APT actors use authentication bypass techniques and Pulse Secure Zero-Day
Fragmentation and aggregation attacks - or frag attacks - refer to
a set of design flaws and programming vulnerabilities affecting
Wi-Fi devices. Recent studies have shown that any attacker within
radio range of a target can potentially exploit these
vulnerabilities.
Research shows that the programming-related vulnerabilities pose a
greater risk, while the design flaws may prove more difficult to
exploit due to the need for user interaction or unusual network
settings. Unfortunately, these vulnerabilities affect all modern
Wi-Fi security protocols, from today's latest WPA3 all the way
back to WEP from 1997 onwards. This means that a variety of
devices have likely had similar vulnerabilities for many years.

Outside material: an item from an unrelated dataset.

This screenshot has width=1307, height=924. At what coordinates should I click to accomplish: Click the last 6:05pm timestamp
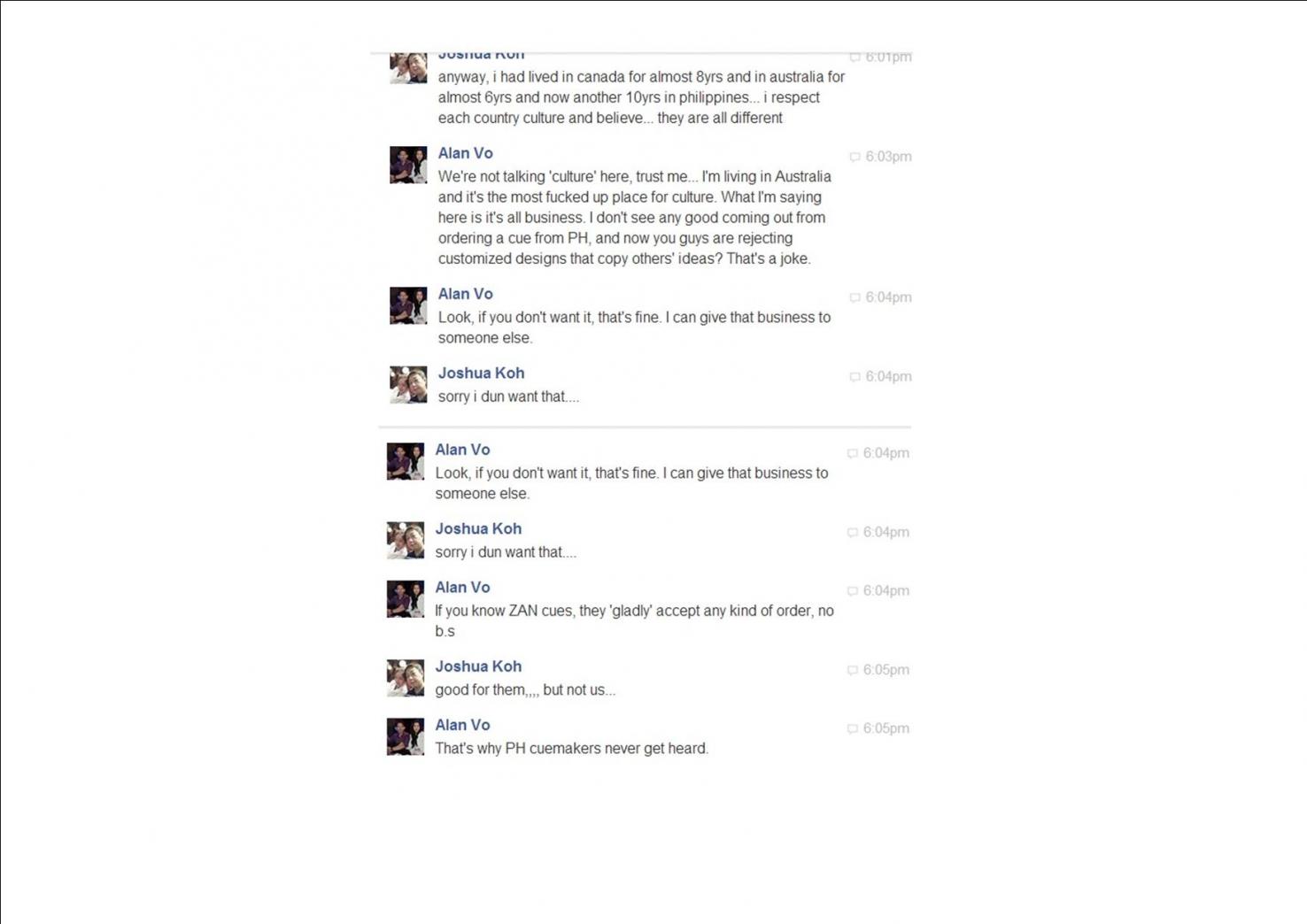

Given the improved security protocols for Wi-Fi products over the
years, these vulnerabilities came as a surprise. In fact,
researchers revealed that the bugs stemmed from some of the
earliest Wi-Fi protocols in the mid-1990s. However, the errors in
programming exist in all mobile devices.
Once an attacker gets close to a mobile device user, they may be
able to exploit the programming vulnerabilities by injecting
plaintext frames into a protected Wi-Fi network. Since certain
devices trust plaintext aggregated frames that look like handshake
messages, many users could fall victim to such an attack. Hackers
could then intercept traffic to that device by tricking the target
into using a malicious DNS server. Research further showed that
this vulnerability affected two out of four home routers tested,
as well as several IoT devices and various smartphones.
Other identified vulnerabilities include how the Wi-Fi standard
segments and reassembles network packets, allowing an attacker to
extract data during this transition process by injecting malicious
code.
Since becoming aware of these vulnerabilities, the Wi-Fi Alliance
has been working with device manufacturers for the past nine
months to mitigate these issues. At this point, Microsoft has
fixed three of the 12 bugs affecting Windows systems via patches
released on March 9th. Next we should be able to expect a
corresponding patch for the Linux kernel.

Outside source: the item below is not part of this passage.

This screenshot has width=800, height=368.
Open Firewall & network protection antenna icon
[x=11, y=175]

In addition, the Industry Consortium for the Advancement of
Security (ICASI) reported on the Internet that the companies
Cisco, HPE/Aruba Networks and Sierra Wireless have started
developing patches to fix the vulnerabilities.
For now, users can verify that their mobile devices have initiated
the required updates by examining the firmware change logs for the
relevant CVE listed on the ICASI website. Users who want an
alternative security option can ensure that they always visit
websites using the HTTPS protocol.